━━ Given information
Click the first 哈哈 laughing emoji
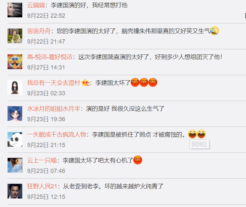Image resolution: width=246 pixels, height=207 pixels. point(193,134)
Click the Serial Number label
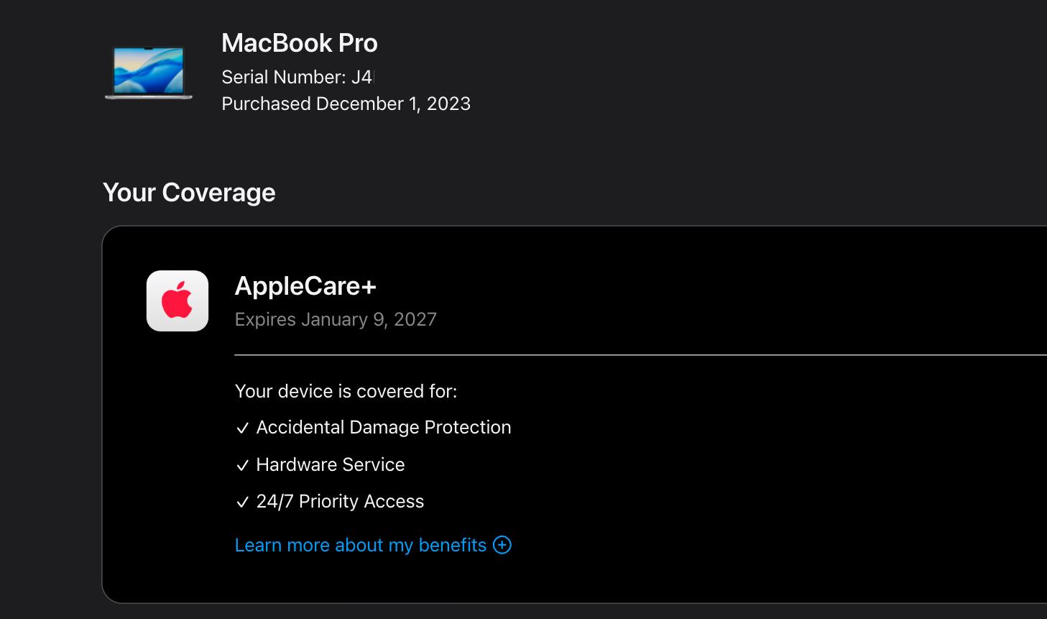The width and height of the screenshot is (1047, 619). pos(283,77)
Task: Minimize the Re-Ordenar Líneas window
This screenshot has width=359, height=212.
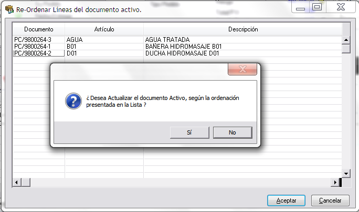Action: [300, 7]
━━━━
• Task objective
Repeat only the lines from the one holding "Task: Minimize the Re-Ordenar Líneas window" through the last line of the data, inclusive. Keep the pictures out.

• Solution below
Task: Minimize the Re-Ordenar Líneas window
This screenshot has width=359, height=212.
Action: [300, 7]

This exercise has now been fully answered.